C’est probablement ici que se trouve la véritable stratégie de la keynote 2026.
Pendant les premières décennies de l’informatique personnelle, la valeur se trouvait essentiellement dans l’appareil. Puis elle s’est déplacée vers les systèmes d’exploitation, les applications et les services. L’IA ajoute maintenant une nouvelle couche : le contexte. Celui qui connaît notre agenda, nos messages, nos photos, notre localisation, nos habitudes, nos appareils et potentiellement certains signaux de santé dispose d’un avantage colossal pour construire un assistant réellement utile.
Google possède ses services, OpenAI et Anthropic disposent de modèles extrêmement puissants, Apple possède autre chose : des milliards d’appareils qui accompagnent leurs utilisateurs en permanence. Son pari consiste à transformer cette présence physique en avantage pour l’IA sans sacrifier la promesse de confidentialité qui distingue historiquement son écosystème. C’est ambitieux, et c’est aussi extrêmement difficile.

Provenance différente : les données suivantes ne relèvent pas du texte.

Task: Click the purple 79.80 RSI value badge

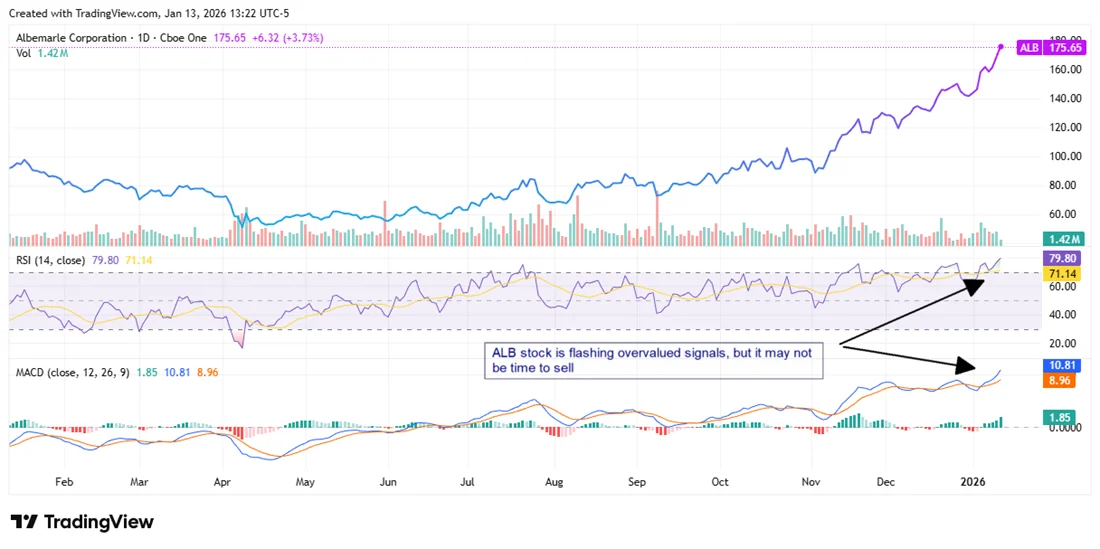Action: (x=1062, y=258)
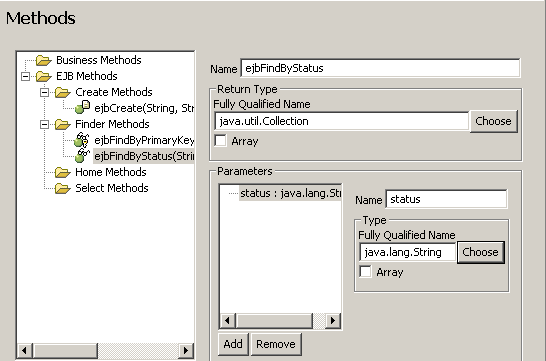Viewport: 546px width, 361px height.
Task: Click the Create Methods folder icon
Action: point(63,92)
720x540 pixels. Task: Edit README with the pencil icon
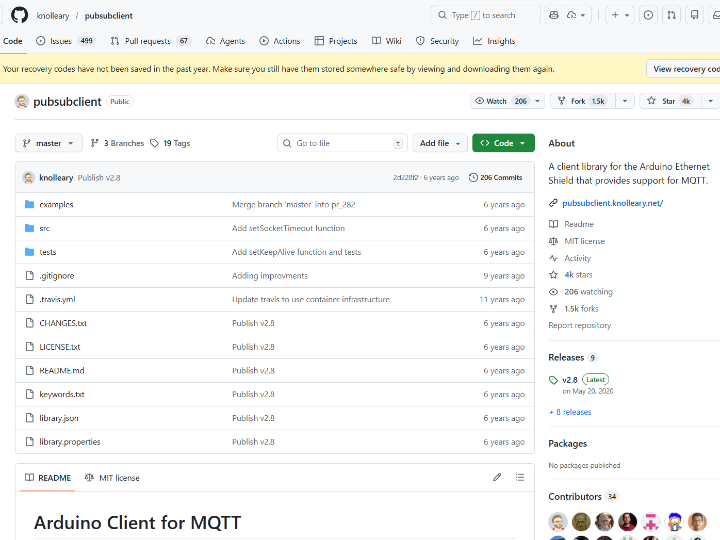(497, 478)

L’iPhone Duo restera l’image. Siri pourrait décider de la suite
Lorsque l’on repensera à la keynote du 9 septembre 2026, il est probable que l’image d’un iPhone s’ouvrant comme un livre vienne immédiatement à l’esprit. À juste titre. Le Duo constitue le changement physique le plus important apporté à l’iPhone depuis très longtemps. Il crée un nouveau sommet dans la gamme, rapproche smartphone et tablette et place enfin Apple dans une catégorie que ses concurrents Android développent depuis près d’une décennie.
Mais, ce n’est peut-être pas ce que cette keynote aura eu de plus important.

Apple vient simultanément de changer de CEO, de facteur de forme, de calendrier commercial et de manière de présenter l’intelligence de ses appareils. Tim Cook a passé quinze ans à transformer Apple en une formidable machine à étendre et monétiser son écosystème, John Ternus hérite aujourd’hui d’un défi différent. Il doit faire en sorte que cet écosystème redevienne surprenant.
Et pour sa première keynote, Apple a envoyé un signal particulièrement clair : après avoir passé vingt ans à perfectionner l’iPhone que nous connaissons, Cupertino est enfin prêt à imaginer ce qui vient après.